The “death cross.” It’s an ominous name, one that sounds more at home in a medieval torture room than a trading floor. Essentially, a death cross is when an asset’s 50-day simple moving average (SMA) crosses below its 200-day SMA.
In layman’s terms, this means that the short-term price action of the asset has deteriorated to such a degree that it is now trading below long-term averages.
To traders that deal with technical analysis, a death cross is bad news. It is both a signal that something has gone wrong with short-term asset prices, and a signal that more losses could be on the way. Typically, we see death crosses in the occasional stock when earnings reports go awry or during periods of company restructuring. When it happens to multiple stocks in a particular sector, it’s a sign of a systemic problem within that sector.
All technical jargon aside, death crosses are bad. Multiple death crosses are even worse.
In the past month, we’ve seen a string of these technical formations pop up in the technology sector. The two most notable in the past week came from momentum stocks Netflix Inc. (NASDAQ: NFLX) and Nvidia Corporation (NASDAQ: NVDA). Both stocks have been officially trading in bear market territory for a while now, with NFLX down about 37 percent from its 52-week highs and NVDA off a whopping 49 percent from its annual peak.

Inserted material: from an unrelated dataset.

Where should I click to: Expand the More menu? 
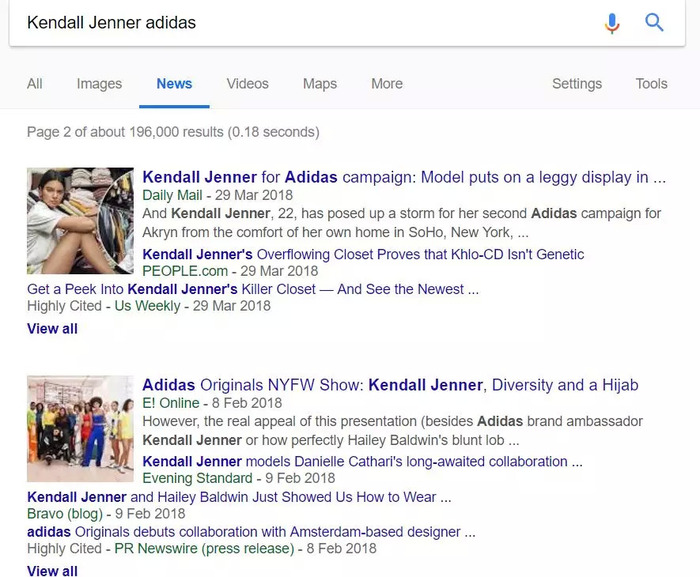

But the problem is much, much larger. Three of the four FAANG stocks — Facebook, Amazon, Apple, Netflix and Alphabet (Google) — have now experienced death crosses. In addition to Netflix, both Facebook Inc. (NASDAQ: FB) and Alphabet Inc. (NASDAQ: GOOGL) have seen their 50-day and 200-day moving averages cross bearishly. Both also are officially trading in bear market territory, down 39 percent and 20 percent from their 52-week highs, respectively.
The two remaining FAANGs, Apple and Amazon, aren’t far behind. Both also are officially trading in a bear market.
The most concerning aspect of this breakdown in the technology sector is that FAANGs have almost exclusively led the market’s bull run for the past five years — and especially in the past two years. In short, market leadership has broken down and another sector has not stepped up to take over the reins.
As a result, it’s only a matter of time before major indexes succumb to the bear market. The Nasdaq Composite may well be the first. In fact, the Nasdaq’s own 50-day and 200-day moving averages are just days away from their own death cross. What’s more, the Nasdaq has fallen more than 15 percent from its 52-week high, putting the tech-laden index just 5 percent away from an official bear market.
When the Nasdaq breaks, the S&P 500 Index won’t be far behind. In fact, the S&P also is frighteningly close to its own death cross, which could happen as early as January or February next year if support in the 2,600 region gives way.
So, what does this mean for you? What impact will all these fancy technical terms and charts have on your portfolio? The answer is simple. Whether or not you believe the current hype in the financial media surrounding a bear market, FAANG leadership has already given way. You need to start preparing for what could happen and protect your wealth now.